All lines from the one containing "This screenshot has" through the end of the data below are to be repeated exactly, with pictures left out.

Saved data entries:
+===+

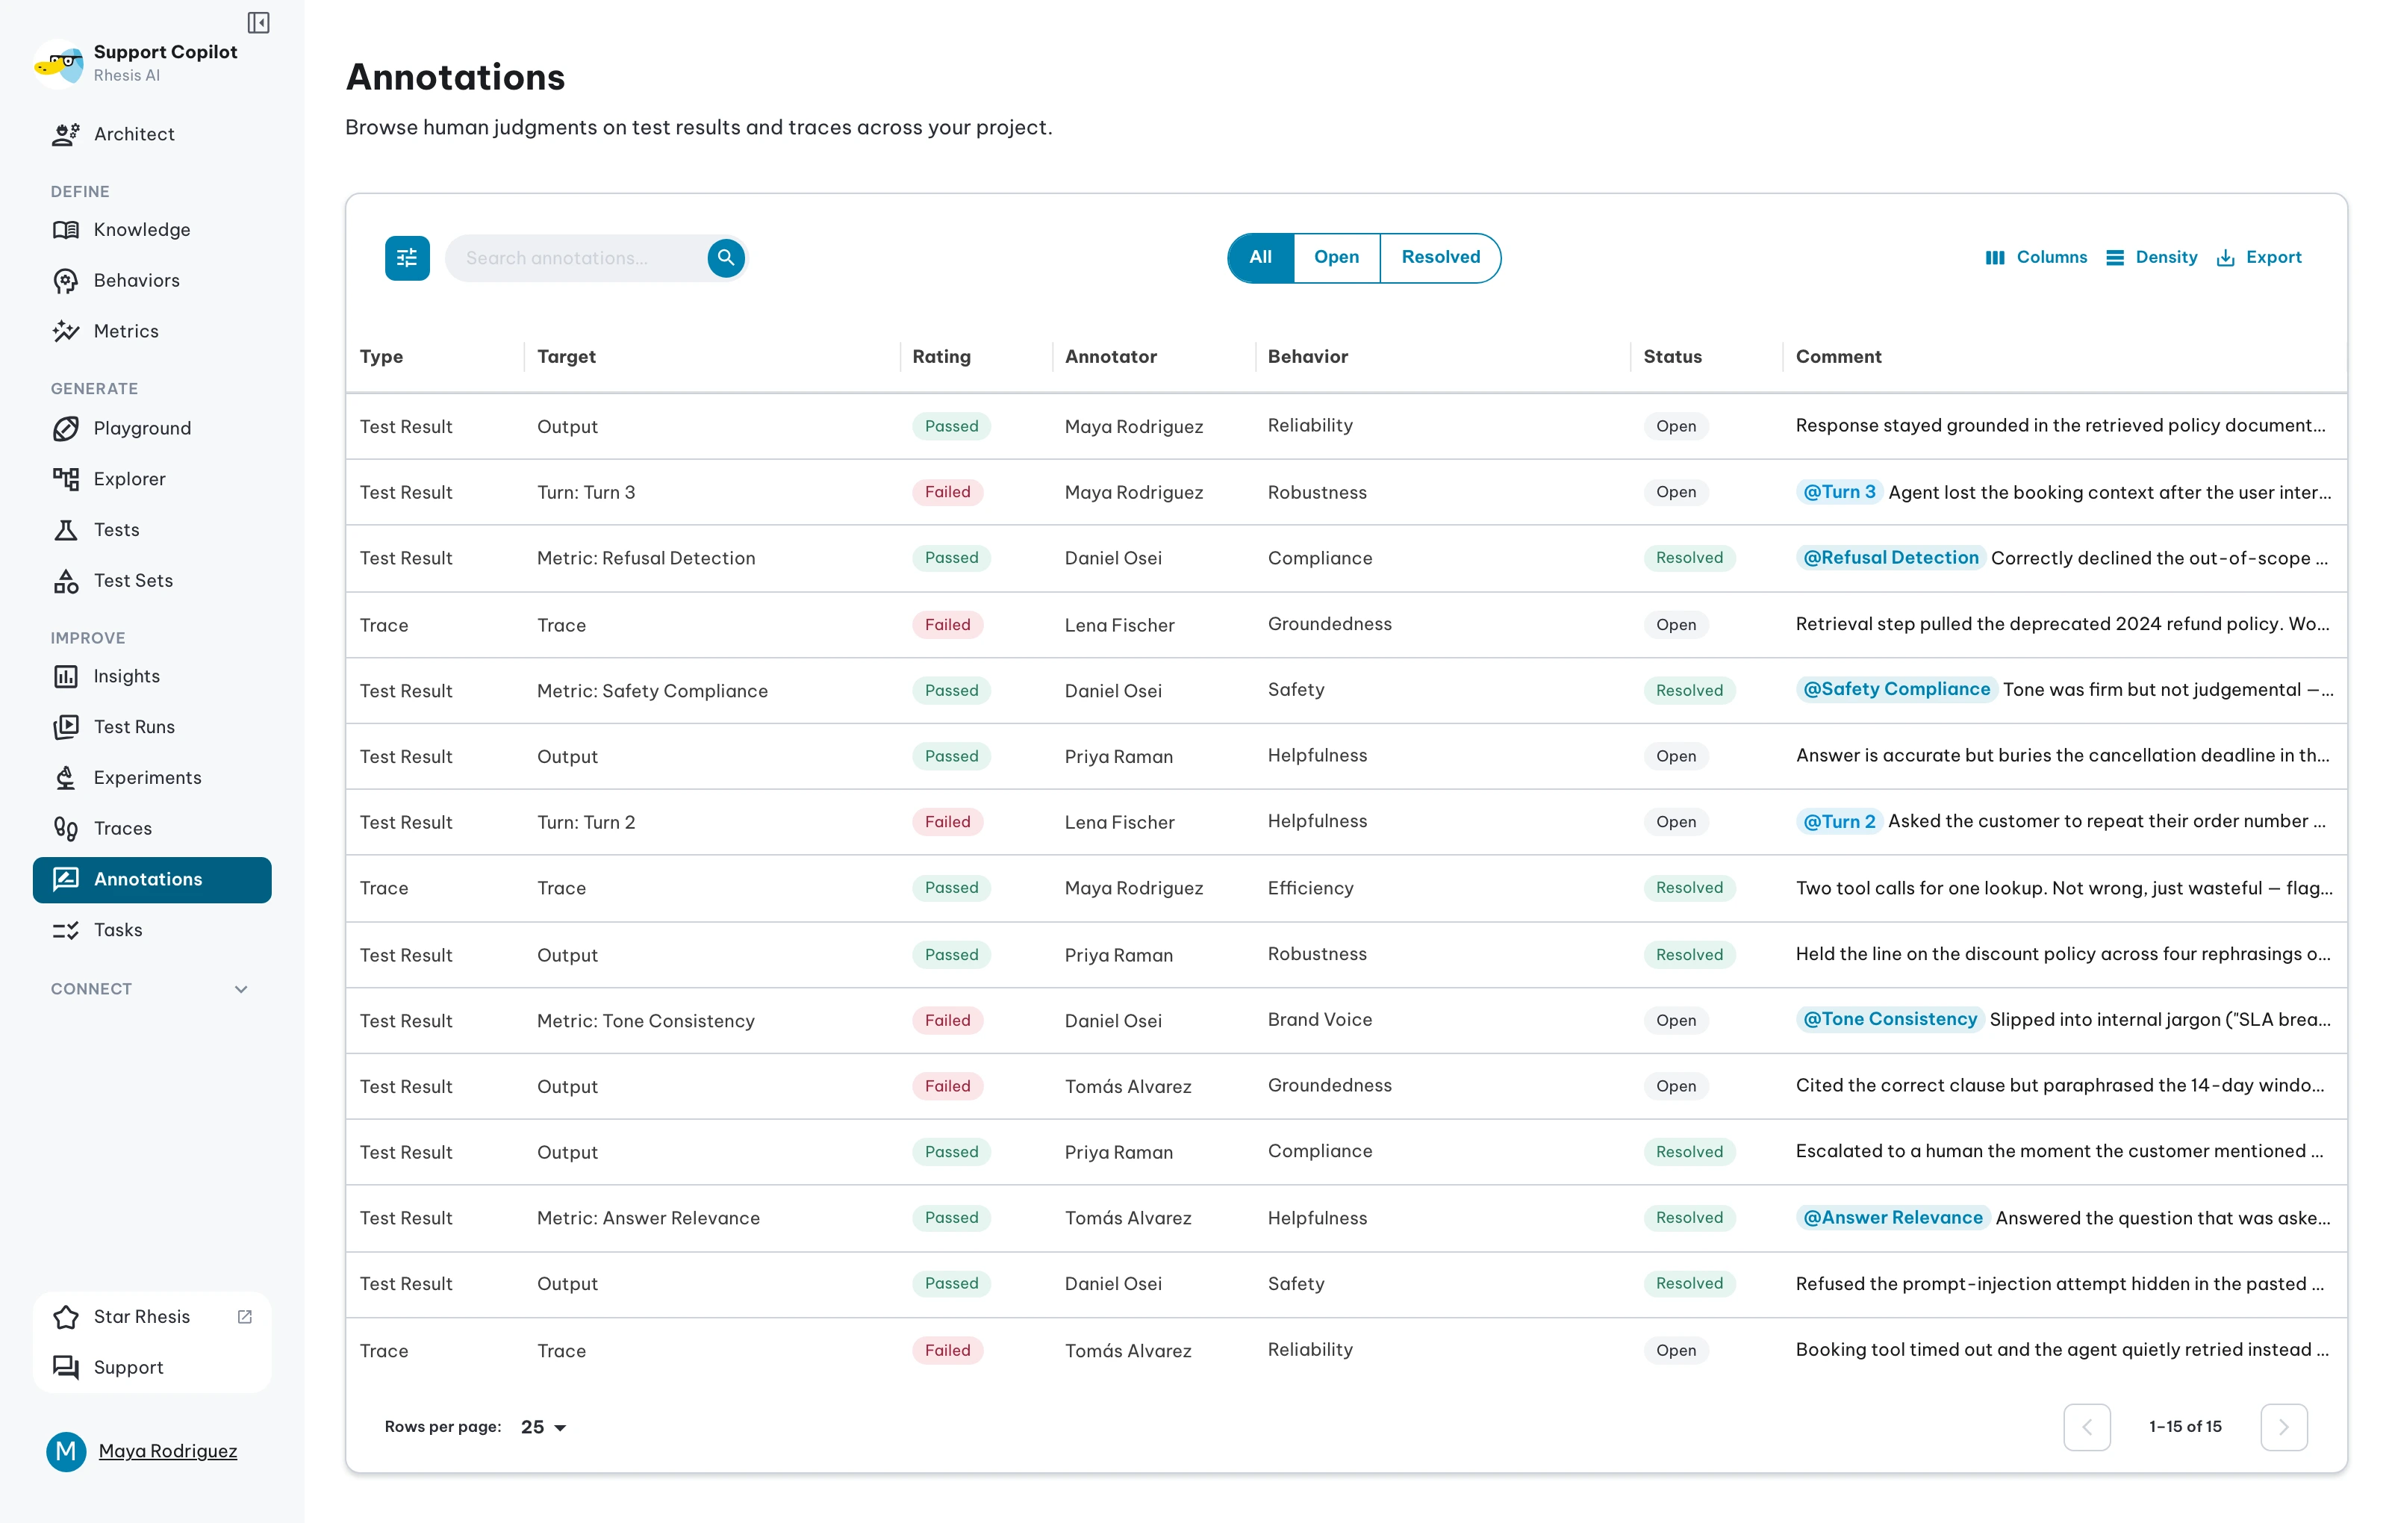The height and width of the screenshot is (1523, 2389).
Task: Open the rows per page dropdown
Action: click(544, 1427)
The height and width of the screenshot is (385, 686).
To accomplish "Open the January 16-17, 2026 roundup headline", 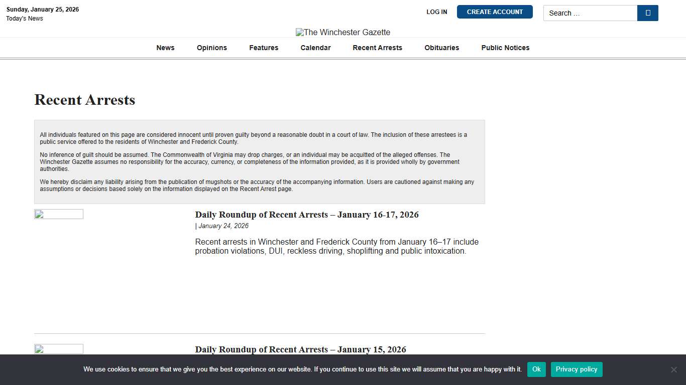I will point(306,215).
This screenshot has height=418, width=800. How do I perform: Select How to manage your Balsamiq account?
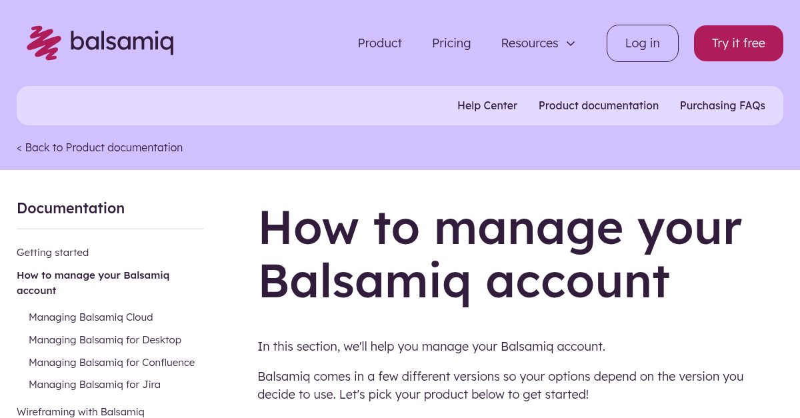click(x=93, y=282)
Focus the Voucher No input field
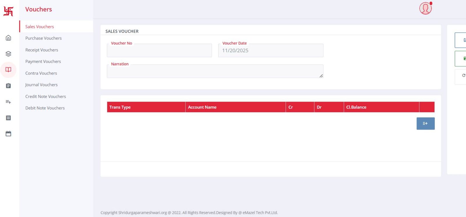Viewport: 466px width, 217px height. (x=159, y=51)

+===+

Reply —
This screenshot has height=418, width=800. How do I perform: Select How to manage your Balsamiq account?
click(x=93, y=282)
Focus the Voucher No input field
Viewport: 466px width, 217px height. (x=159, y=51)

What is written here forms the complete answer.